Thread: Row count estimation bug in BETWEEN?
Hi. I've noticed strange row count estimations in BETWEEN predicate: ------ -- I'm using this: SELECT version(); -->> PostgreSQL 9.4.1, compiled by Visual C++ build 1800, 32-bit -- Prepare table: CREATE TABLE t1 ( id bigserial NOT NULL, f0 bigint NOT NULL, f1 bigint NOT NULL, CONSTRAINT t1_pkey PRIMARY KEY (id) ); INSERT INTO t1(f0, f1) SELECT f0.n, f1.n FROM generate_series(1,1000) AS f0(n), generate_series(1,1000) AS f1(n), generate_series(1,11); CREATE INDEX ON t1(f0); CREATE INDEX ON t1(f1); VACUUM ANALYZE t1; -- Real count: SELECT COUNT(*) FROM t1 WHERE f1 = 42; -->> 11000 ---- Estimation 1: EXPLAIN SELECT * FROM t1 WHERE f1 = 42; -->> Bitmap Heap Scan on t1 (cost=203.07..28792.94 rows=10662 width=24) <skipped> EXPLAIN SELECT * FROM t1 WHERE f1 BETWEEN 42 AND 42; -->> Index Scan using table1_field1_idx on t1 (cost=0.44..8.46 rows=1 width=24) <skipped> ------ Why row count estimations for two logically equivalent queries are so different?
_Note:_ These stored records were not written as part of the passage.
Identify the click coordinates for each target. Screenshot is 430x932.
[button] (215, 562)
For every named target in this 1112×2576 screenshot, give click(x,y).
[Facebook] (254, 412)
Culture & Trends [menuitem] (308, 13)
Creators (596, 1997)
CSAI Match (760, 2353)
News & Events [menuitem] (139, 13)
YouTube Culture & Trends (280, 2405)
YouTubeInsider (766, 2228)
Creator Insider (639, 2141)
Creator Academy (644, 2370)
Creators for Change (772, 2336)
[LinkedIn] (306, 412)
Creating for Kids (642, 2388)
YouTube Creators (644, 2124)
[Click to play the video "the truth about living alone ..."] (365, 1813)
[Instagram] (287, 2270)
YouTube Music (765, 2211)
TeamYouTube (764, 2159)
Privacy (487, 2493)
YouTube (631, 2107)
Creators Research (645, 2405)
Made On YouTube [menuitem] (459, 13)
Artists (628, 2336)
=?koi8-r?B?/cXLyc4g8dLP08zB1w==?= <ladayaroslav@yandex.ru> writes: > I've noticed strange row count estimations in BETWEEN predicate: > EXPLAIN > SELECT * > FROM t1 > WHERE f1 = 42; > -->> Bitmap Heap Scan on t1 (cost=203.07..28792.94 rows=10662 width=24) <skipped> > EXPLAIN > SELECT * > FROM t1 > WHERE f1 BETWEEN 42 AND 42; > -->> Index Scan using table1_field1_idx on t1 (cost=0.44..8.46 rows=1 width=24) <skipped> > Why row count estimations for two logically equivalent queries are so > different? PG doesn't try to estimate inequalities exactly, because it usually doesn't make enough of a difference to matter. Currently we don't even bother to distinguish say ">" from ">=" for estimation purposes, though certainly we would need to in order to deal with zero-width ranges with any great amount of precision. regards, tom lane
Tom Lane-2 wrote > PG doesn't try to estimate inequalities exactly, because it usually > doesn't make enough of a difference to matter. Currently we don't > even bother to distinguish say ">" from ">=" for estimation purposes, > though certainly we would need to in order to deal with zero-width ranges > with any great amount of precision. Thank you for your answer! I'm sorry, but after looking into documentation and sources (scalarineqsel function in selfuncs.c, clauselist_selectivity and addRangeClause functions in clausesel.c) and experimenting a little I've got an impression that PostgreSQL actually bothers to distinguish ">" from ">=" for estimation purposes sometimes (probably, when MCV is used), but in my example it uses histogram and indeed doesn't distinguish them. My simple test (using MCVs) is below: ----- CREATE TABLE t2(n int); INSERT INTO t2(n) VALUES (0),(0),(0),(0),(1),(1),(1),(1),(2),(2),(2),(2); ANALYZE t2; EXPLAIN SELECT * FROM t2 WHERE n > 0 AND n < 2 -- rows=4 EXPLAIN SELECT * FROM t2 WHERE n > 0 AND n < 2 -- rows=12 ------ Looking further, I found ineq_histogram_selectivity function in selfuncs.c, and this fragment seems relevant: ----- /* * We have values[i-1] <= constant <= values[i]. * * Convert the constant and the two nearest bin boundary * values to a uniform comparison scale, and do a linear * interpolation within this bin. */ <skip> binfrac = (val - low) / (high - low); ----- And now I'm stuck. Can ">" operators can be distinguished from ">=" operators at this point? ----- WBR, Yaroslav Schekin. -- View this message in context: http://postgresql.nabble.com/Row-count-estimation-bug-in-BETWEEN-tp5853687p5853725.html Sent from the PostgreSQL - general mailing list archive at Nabble.com.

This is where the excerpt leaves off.